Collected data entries

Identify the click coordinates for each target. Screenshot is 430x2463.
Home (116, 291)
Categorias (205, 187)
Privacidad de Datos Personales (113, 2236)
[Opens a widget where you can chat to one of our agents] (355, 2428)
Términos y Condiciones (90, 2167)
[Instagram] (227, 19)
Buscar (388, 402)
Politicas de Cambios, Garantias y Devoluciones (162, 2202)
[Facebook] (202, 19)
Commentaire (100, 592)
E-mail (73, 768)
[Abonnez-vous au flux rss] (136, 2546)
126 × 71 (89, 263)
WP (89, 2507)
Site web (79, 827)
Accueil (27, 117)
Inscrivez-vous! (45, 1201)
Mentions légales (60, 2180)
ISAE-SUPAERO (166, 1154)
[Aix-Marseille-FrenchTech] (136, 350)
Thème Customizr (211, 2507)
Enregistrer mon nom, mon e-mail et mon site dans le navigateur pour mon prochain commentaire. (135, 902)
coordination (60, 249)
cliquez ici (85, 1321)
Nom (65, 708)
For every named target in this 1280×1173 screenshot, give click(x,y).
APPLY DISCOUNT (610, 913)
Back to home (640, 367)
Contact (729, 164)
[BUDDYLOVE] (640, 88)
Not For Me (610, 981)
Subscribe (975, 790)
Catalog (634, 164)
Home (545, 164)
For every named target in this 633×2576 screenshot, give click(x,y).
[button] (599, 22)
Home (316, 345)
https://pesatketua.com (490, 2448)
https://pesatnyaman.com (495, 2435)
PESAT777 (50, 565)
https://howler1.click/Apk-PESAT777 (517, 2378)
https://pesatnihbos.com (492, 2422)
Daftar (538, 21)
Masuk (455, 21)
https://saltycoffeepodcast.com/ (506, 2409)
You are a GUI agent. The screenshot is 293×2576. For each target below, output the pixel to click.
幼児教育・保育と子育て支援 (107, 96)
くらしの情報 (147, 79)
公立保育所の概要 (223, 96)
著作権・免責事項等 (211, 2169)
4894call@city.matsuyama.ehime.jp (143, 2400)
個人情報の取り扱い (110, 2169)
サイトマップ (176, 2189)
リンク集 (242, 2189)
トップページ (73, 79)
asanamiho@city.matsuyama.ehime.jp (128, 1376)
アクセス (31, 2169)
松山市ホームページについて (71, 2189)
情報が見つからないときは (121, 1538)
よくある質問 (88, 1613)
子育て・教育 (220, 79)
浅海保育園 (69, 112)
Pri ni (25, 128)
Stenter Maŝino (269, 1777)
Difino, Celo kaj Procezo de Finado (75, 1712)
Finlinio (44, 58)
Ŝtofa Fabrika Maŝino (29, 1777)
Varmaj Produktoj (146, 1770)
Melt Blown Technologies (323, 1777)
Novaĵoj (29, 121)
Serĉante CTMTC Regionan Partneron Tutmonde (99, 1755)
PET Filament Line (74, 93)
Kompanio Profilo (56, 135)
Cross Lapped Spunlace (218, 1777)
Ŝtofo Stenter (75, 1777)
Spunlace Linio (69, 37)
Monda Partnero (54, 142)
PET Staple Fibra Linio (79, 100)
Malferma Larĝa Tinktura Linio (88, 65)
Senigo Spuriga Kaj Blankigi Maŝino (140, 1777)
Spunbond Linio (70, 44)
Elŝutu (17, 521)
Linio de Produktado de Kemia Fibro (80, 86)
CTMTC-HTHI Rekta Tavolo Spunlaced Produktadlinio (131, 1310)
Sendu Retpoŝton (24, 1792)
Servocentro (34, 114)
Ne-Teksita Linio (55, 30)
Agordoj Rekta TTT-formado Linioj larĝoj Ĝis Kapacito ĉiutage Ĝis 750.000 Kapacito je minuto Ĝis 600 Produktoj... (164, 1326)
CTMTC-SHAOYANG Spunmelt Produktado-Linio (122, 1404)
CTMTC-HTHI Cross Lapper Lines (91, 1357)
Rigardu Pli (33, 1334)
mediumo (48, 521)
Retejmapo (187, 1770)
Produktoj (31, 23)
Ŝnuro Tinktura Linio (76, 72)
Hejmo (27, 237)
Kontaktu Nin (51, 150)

[TASK STATEMENT] The data must be printed verbatim, line by line.

[SOLUTION TO THE EXERCISE]
Identify the click coordinates for each target. Screenshot is 430x2463.
Home (116, 291)
Categorias (205, 187)
Privacidad de Datos Personales (113, 2236)
[Opens a widget where you can chat to one of our agents] (355, 2428)
Términos y Condiciones (90, 2167)
[Instagram] (227, 19)
Buscar (388, 402)
Politicas de Cambios, Garantias y Devoluciones (162, 2202)
[Facebook] (202, 19)
Commentaire (100, 592)
E-mail (73, 768)
[Abonnez-vous au flux rss] (136, 2546)
126 × 71 (89, 263)
WP (89, 2507)
Site web (79, 827)
Accueil (27, 117)
Inscrivez-vous! (45, 1201)
Mentions légales (60, 2180)
ISAE-SUPAERO (166, 1154)
[Aix-Marseille-FrenchTech] (136, 350)
Thème Customizr (211, 2507)
Enregistrer mon nom, mon e-mail et mon site dans le navigateur pour mon prochain commentaire. (135, 902)
coordination (60, 249)
cliquez ici (85, 1321)
Nom (65, 708)
For every named target in this 1280×1173 screenshot, give click(x,y).
APPLY DISCOUNT (610, 913)
Back to home (640, 367)
Contact (729, 164)
[BUDDYLOVE] (640, 88)
Not For Me (610, 981)
Subscribe (975, 790)
Catalog (634, 164)
Home (545, 164)
For every named target in this 633×2576 screenshot, give click(x,y).
[button] (599, 22)
Home (316, 345)
https://pesatketua.com (490, 2448)
https://pesatnyaman.com (495, 2435)
PESAT777 (50, 565)
https://howler1.click/Apk-PESAT777 (517, 2378)
https://pesatnihbos.com (492, 2422)
Daftar (538, 21)
Masuk (455, 21)
https://saltycoffeepodcast.com/ (506, 2409)
You are a GUI agent. The screenshot is 293×2576. For each target below, output the pixel to click.
幼児教育・保育と子育て支援 (107, 96)
くらしの情報 (147, 79)
公立保育所の概要 (223, 96)
著作権・免責事項等 (211, 2169)
4894call@city.matsuyama.ehime.jp (143, 2400)
個人情報の取り扱い (110, 2169)
サイトマップ (176, 2189)
リンク集 (242, 2189)
トップページ (73, 79)
asanamiho@city.matsuyama.ehime.jp (128, 1376)
アクセス (31, 2169)
松山市ホームページについて (71, 2189)
情報が見つからないときは (121, 1538)
よくある質問 (88, 1613)
子育て・教育 (220, 79)
浅海保育園 (69, 112)
Pri ni (25, 128)
Stenter Maŝino (269, 1777)
Difino, Celo kaj Procezo de Finado (75, 1712)
Finlinio (44, 58)
Ŝtofa Fabrika Maŝino (29, 1777)
Varmaj Produktoj (146, 1770)
Melt Blown Technologies (323, 1777)
Novaĵoj (29, 121)
Serĉante CTMTC Regionan Partneron Tutmonde (99, 1755)
PET Filament Line (74, 93)
Kompanio Profilo (56, 135)
Cross Lapped Spunlace (218, 1777)
Ŝtofo Stenter (75, 1777)
Spunlace Linio (69, 37)
Monda Partnero (54, 142)
PET Staple Fibra Linio (79, 100)
Malferma Larĝa Tinktura Linio (88, 65)
Senigo Spuriga Kaj Blankigi Maŝino (140, 1777)
Spunbond Linio (70, 44)
Elŝutu (17, 521)
Linio de Produktado de Kemia Fibro (80, 86)
CTMTC-HTHI Rekta Tavolo Spunlaced Produktadlinio (131, 1310)
Sendu Retpoŝton (24, 1792)
Servocentro (34, 114)
Ne-Teksita Linio (55, 30)
Agordoj Rekta TTT-formado Linioj larĝoj Ĝis Kapacito ĉiutage Ĝis 750.000 Kapacito je minuto Ĝis 600 Produktoj... (164, 1326)
CTMTC-SHAOYANG Spunmelt Produktado-Linio (122, 1404)
CTMTC-HTHI Cross Lapper Lines (91, 1357)
Rigardu Pli (33, 1334)
mediumo (48, 521)
Retejmapo (187, 1770)
Produktoj (31, 23)
Ŝnuro Tinktura Linio (76, 72)
Hejmo (27, 237)
Kontaktu Nin (51, 150)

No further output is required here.